On the Wards – General Surgery (Days 1-3)

I switched to General Surgery after a week and a half at Child Psychiatry. For this rotation, I’ll try to give a day-by-day account of how it went down. And I guess I should write that I was assigned to one third year for the whole time. In a sense, I’m discovering what the life of a third-year is like.

Day 1: Didn’t do much today. The third year I was following was assigned to Minor Surgery. So watched as two patients had sebaceous cysts removed from their backs. The cuts were about an inch deep (if I remember correctly). Not much blood and since this was a minor procedure, the patient had only local anesthesia and was awake the entire time.

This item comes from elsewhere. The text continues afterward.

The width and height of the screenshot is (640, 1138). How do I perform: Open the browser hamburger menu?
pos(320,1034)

The attending asked the 3rd year to suture one patient using a particular method. He replied that he had never done that before. But that didn’t stop him because the attending explained it and had the student do it anyway. I wondered what the patient was thinking as he heard this conversation.

Makes me wonder if, should I ever need a major hospital stay, I want to be admitted into a teaching hospital.

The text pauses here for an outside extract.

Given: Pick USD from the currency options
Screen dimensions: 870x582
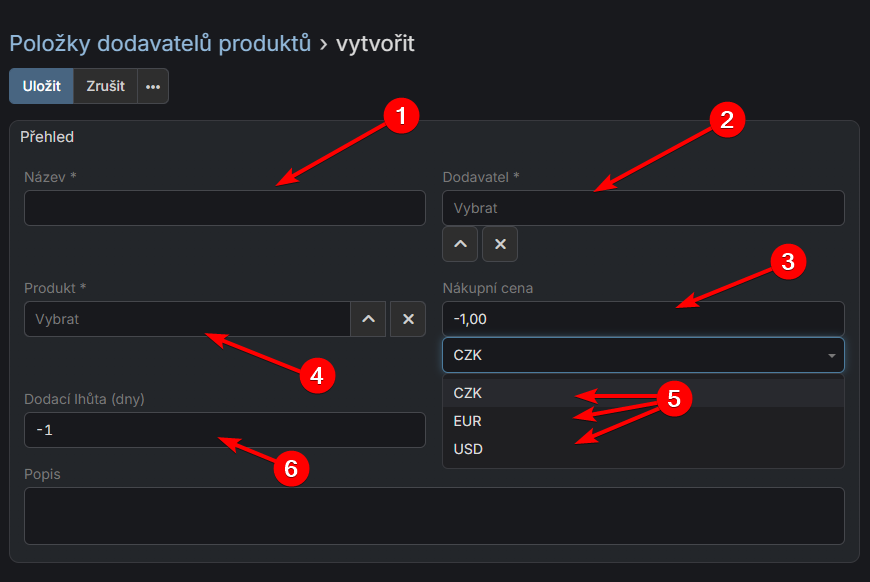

Day 2: All the third years had lectures this morning. In the afternoon there was clinic. Apparently it was a very busy day with a lot of patients. Before I left, I got to see two patients with either an attending or the 3rd year I am following.

There was one attending with whom I was absolutely impressed with. She is a surgical oncologist and invited me to come see a patient with her because I didn’t seem to have anything to do at the time. The patient was an elderly gentleman who had colon cancer. She had resected the cancerous part and was now suggesting that he undergo chemotherapy. Chemotherapy was suggested to reduce the risk of the cancer recurring.

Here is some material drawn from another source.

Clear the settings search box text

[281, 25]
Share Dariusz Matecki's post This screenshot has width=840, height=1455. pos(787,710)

The man told us that he had fought in three wars, but this situation scared him. I was so impressed with the “bedside manner” of this attending. She took his hand, explained to him the pros and cons, reassured him, answered all his questions, and then told him that the choice was his to make but that she would not care or love him any less whatever he decided. He remarked that he was glad she was his doctor. He kissed her hand. She hugged the patient’s wife. It was clear that she had cultivated an excellent doctor-patient relationship in which the patient and his wife truly trusted and liked their doctor. I even heard the patient say that he and his wife would adopt the attending.

I can only hope that one day I can have that sort of relationship with the people I treat.

Day 3: My third year was post-call today. I came in for pre-rounds at around 6 AM. We went around with the senior resident and everyone presented to her. An hour later we joined 2 attending surgeons and rounded with them. Apparently everyone was a bit high-strung because the attendings were present. I learned that the attendings normally only round on certain days and the rest of the week the residents and medical students present their patients to the senior resident. So there was a little more stress since no one wanted to mess up or not have an answer for either of the attendings.